PROVIDED RECORDS:
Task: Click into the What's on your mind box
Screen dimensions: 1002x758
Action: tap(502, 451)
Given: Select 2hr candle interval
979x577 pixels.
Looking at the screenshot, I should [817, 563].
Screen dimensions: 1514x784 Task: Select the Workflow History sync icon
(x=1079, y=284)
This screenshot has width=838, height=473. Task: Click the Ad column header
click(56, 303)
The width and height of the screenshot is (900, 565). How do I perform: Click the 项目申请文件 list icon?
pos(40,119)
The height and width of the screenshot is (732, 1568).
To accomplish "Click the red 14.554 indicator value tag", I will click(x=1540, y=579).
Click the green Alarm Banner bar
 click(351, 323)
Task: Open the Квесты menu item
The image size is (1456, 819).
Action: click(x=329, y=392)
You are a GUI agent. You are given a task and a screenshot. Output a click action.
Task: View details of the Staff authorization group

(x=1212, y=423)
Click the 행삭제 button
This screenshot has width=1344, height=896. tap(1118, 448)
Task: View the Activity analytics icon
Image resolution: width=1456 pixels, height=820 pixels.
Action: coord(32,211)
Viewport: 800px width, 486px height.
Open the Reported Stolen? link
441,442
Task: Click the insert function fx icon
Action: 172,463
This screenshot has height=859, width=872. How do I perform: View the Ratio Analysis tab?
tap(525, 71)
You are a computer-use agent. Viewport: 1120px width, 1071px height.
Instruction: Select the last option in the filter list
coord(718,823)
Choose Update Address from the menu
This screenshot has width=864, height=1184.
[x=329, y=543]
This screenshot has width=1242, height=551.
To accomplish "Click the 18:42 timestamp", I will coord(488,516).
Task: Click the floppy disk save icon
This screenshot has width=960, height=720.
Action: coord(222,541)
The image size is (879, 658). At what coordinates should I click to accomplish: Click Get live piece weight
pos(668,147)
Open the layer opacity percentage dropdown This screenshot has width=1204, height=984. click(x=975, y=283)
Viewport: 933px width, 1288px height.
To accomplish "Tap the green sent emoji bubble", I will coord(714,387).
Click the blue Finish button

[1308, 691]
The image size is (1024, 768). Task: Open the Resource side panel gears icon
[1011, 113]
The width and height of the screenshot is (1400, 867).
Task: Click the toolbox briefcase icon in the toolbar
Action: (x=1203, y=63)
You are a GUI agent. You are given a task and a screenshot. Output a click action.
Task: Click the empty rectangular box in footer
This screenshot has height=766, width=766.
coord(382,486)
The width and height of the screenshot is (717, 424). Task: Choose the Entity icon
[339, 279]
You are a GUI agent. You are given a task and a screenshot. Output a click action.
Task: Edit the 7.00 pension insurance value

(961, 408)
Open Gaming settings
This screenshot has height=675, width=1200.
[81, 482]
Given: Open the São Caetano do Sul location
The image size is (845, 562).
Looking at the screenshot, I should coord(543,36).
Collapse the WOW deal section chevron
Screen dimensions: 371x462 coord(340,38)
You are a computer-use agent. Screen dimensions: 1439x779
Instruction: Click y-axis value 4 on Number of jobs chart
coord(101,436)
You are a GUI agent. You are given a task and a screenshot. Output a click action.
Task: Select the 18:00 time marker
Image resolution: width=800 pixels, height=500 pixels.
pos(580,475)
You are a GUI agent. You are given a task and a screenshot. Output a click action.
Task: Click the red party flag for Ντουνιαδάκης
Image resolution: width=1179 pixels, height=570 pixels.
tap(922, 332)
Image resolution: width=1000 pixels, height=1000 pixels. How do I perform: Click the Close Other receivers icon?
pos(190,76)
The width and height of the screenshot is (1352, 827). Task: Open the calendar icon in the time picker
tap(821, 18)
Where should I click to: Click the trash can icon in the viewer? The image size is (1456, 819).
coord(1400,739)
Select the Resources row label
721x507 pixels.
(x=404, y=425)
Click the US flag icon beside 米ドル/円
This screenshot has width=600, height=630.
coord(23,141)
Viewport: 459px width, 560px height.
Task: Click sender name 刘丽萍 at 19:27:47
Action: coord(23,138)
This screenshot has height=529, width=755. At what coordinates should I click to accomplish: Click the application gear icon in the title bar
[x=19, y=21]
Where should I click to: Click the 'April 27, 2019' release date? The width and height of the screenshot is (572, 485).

INSTRUCTIONS TO FOLLOW:
Add -116 to every coordinate in the answers in the part of the records that opens with the line containing "Choose Update Address from the menu" and closes with the line containing "Open the layer". Then write out all of those lines again, requests included.

SOLUTION:
Choose Update Address from the menu
This screenshot has width=864, height=1184.
[x=213, y=427]
This screenshot has width=1242, height=551.
To accomplish "Click the 18:42 timestamp", I will coord(372,400).
Task: Click the floppy disk save icon
This screenshot has width=960, height=720.
Action: coord(106,425)
The image size is (879, 658). At what coordinates should I click to accomplish: Click Get live piece weight
pos(552,31)
Open the layer opacity percentage dropdown This screenshot has width=1204, height=984. click(x=859, y=167)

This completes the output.